I would like the line with "Open User Settings gear icon" and every line after it, down to the end of the entries below, output exactly and without pictures.

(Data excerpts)
[Start of Attachment]

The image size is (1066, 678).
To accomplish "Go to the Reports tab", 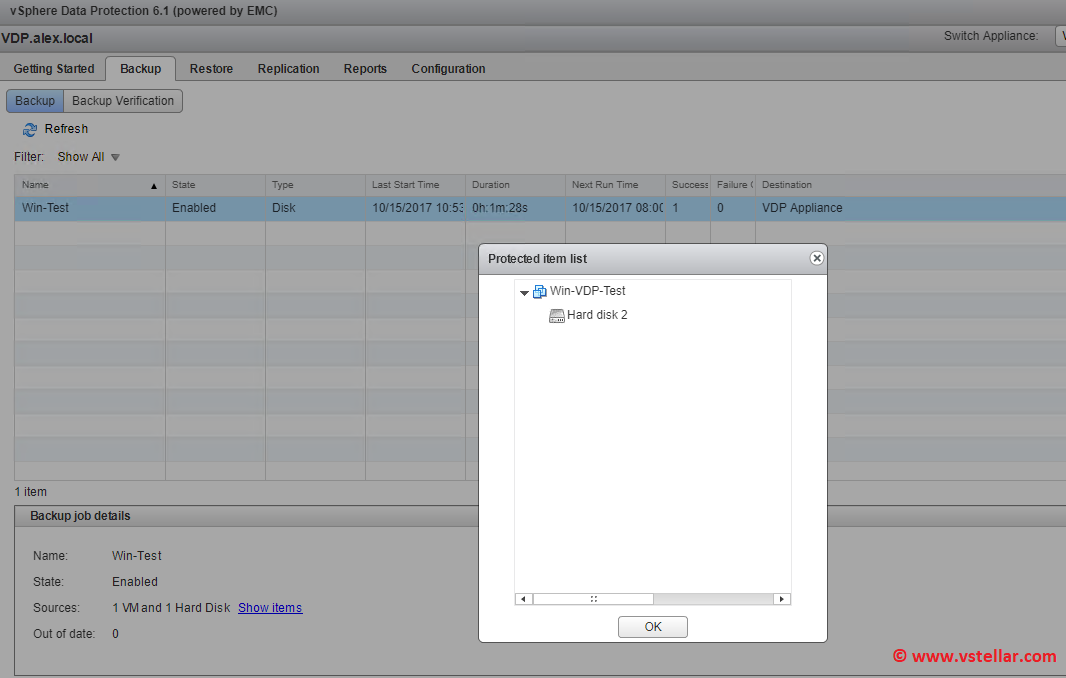I will coord(365,69).
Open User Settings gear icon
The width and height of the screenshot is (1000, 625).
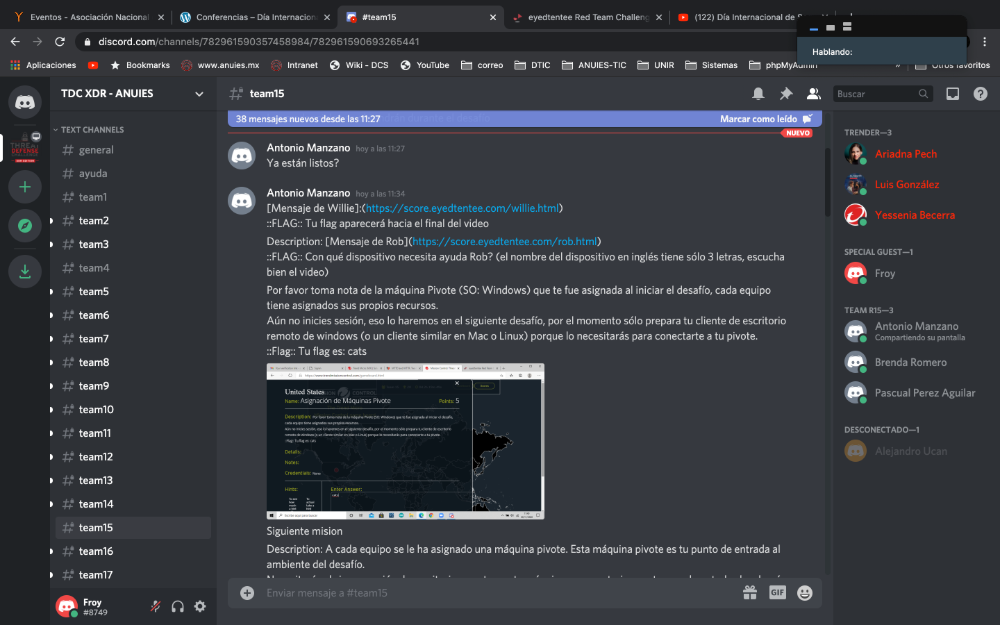[x=200, y=606]
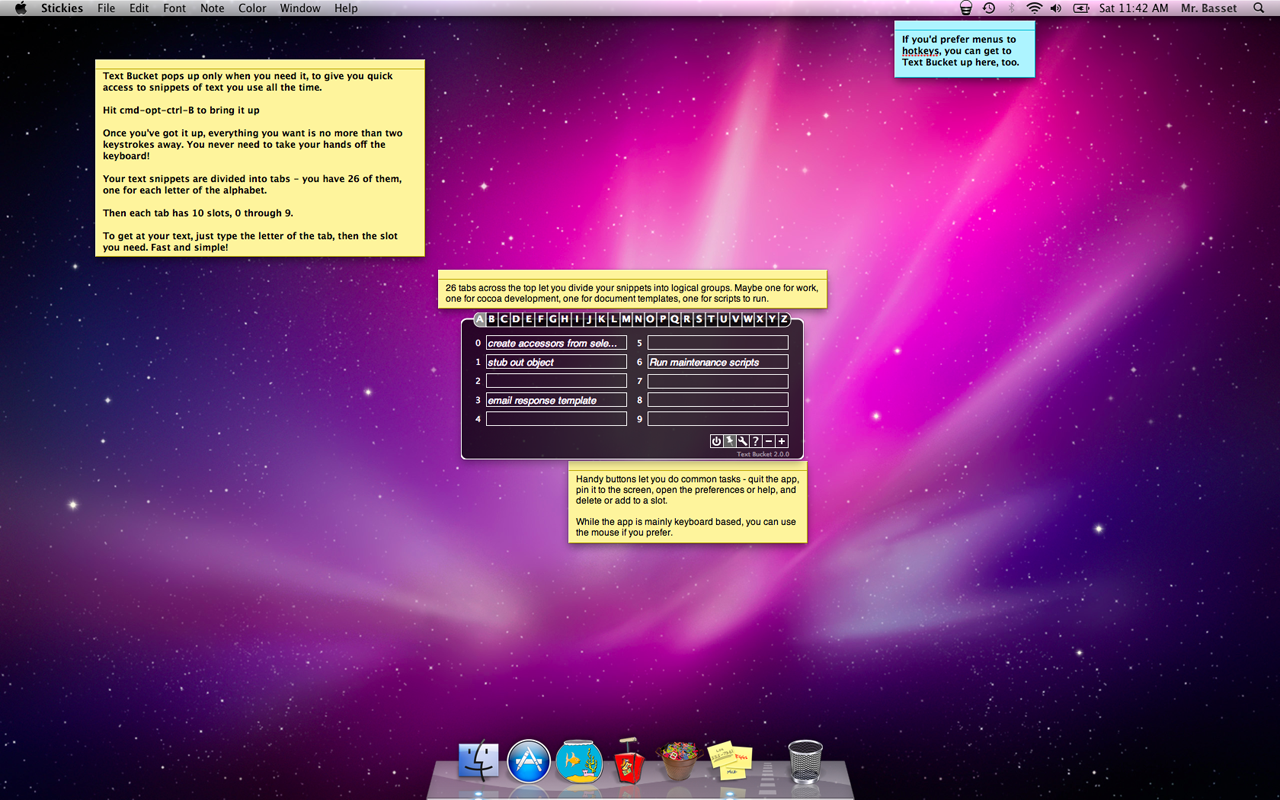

[End of Attachment]

▶ _Exercise answer_:
Open User Settings gear icon
The width and height of the screenshot is (1000, 625).
[x=200, y=606]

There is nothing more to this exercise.